» **What is being asked**:
Please say how many lines in the records below contain the word "computer", giving only the number.
_ _ _ _
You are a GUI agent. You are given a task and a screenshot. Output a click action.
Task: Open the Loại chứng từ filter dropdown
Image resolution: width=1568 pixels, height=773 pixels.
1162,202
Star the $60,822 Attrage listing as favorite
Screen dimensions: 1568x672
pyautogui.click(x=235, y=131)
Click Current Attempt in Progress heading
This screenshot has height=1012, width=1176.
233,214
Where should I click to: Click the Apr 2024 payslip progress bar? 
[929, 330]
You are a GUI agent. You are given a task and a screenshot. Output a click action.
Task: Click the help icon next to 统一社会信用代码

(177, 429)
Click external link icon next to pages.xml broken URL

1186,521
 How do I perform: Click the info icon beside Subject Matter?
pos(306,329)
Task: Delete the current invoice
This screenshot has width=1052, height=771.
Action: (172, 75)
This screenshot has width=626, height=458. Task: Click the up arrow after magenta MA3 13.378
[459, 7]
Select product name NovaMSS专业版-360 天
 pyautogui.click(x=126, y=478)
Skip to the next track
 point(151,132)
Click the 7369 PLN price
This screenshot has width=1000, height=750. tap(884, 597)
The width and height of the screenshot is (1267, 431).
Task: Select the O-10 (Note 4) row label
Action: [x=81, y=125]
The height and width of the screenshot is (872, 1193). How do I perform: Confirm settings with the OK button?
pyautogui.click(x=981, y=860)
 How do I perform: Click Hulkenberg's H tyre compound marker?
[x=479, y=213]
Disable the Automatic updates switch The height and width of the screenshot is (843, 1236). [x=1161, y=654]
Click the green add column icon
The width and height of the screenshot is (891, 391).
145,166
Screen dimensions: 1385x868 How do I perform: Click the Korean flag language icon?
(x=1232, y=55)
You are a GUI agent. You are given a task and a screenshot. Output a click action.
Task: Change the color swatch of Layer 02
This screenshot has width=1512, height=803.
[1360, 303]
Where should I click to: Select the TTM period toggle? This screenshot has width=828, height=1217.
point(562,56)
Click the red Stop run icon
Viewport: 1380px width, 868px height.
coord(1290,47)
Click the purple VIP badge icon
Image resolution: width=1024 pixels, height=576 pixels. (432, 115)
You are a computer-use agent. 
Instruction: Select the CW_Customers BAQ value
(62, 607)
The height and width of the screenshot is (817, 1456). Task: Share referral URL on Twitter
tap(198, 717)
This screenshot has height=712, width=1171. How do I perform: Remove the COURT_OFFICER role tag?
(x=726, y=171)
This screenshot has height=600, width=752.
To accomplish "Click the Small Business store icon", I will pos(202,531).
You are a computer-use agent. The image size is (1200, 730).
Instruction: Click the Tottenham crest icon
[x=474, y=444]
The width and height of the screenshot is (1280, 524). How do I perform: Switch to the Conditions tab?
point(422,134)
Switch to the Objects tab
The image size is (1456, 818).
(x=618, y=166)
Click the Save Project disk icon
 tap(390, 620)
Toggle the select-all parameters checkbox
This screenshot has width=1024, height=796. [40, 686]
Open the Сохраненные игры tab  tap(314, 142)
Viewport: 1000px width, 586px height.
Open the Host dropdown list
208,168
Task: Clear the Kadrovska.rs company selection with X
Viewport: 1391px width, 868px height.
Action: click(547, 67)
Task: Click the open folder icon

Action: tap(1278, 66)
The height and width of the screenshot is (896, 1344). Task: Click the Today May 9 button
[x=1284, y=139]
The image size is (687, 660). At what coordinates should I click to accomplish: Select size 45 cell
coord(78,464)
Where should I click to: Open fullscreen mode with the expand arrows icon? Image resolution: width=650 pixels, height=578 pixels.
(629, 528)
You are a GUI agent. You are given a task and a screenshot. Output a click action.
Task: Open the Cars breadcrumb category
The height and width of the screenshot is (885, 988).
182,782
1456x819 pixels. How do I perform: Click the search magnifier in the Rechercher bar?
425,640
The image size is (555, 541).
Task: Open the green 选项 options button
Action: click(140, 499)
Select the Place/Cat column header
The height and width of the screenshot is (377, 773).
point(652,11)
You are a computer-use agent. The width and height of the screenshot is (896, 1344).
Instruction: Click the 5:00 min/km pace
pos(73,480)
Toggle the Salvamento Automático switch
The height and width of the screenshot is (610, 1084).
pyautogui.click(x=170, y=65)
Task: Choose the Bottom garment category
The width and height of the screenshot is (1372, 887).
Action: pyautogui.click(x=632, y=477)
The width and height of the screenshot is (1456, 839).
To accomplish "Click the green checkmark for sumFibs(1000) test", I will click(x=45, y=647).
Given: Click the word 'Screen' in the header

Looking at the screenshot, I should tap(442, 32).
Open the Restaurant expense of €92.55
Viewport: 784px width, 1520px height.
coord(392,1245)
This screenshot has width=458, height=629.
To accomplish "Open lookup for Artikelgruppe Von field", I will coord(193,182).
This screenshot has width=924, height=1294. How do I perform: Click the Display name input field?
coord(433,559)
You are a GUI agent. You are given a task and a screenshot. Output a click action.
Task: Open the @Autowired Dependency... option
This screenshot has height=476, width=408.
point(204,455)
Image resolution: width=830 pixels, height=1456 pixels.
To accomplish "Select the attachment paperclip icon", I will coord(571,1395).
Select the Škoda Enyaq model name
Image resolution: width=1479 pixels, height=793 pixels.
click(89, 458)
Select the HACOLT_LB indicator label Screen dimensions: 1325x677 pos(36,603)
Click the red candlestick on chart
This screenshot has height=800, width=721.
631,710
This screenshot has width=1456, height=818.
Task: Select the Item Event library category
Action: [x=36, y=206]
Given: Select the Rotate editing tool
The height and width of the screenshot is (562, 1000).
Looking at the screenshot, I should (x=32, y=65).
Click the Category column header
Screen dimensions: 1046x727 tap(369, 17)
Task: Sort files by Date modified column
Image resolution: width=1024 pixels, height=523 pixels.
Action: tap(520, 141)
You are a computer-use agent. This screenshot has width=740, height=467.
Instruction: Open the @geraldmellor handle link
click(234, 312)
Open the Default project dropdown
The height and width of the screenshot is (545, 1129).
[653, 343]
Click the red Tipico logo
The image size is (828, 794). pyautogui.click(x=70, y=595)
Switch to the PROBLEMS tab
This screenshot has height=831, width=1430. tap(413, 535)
_ _ _ _
» **The completed task**:
4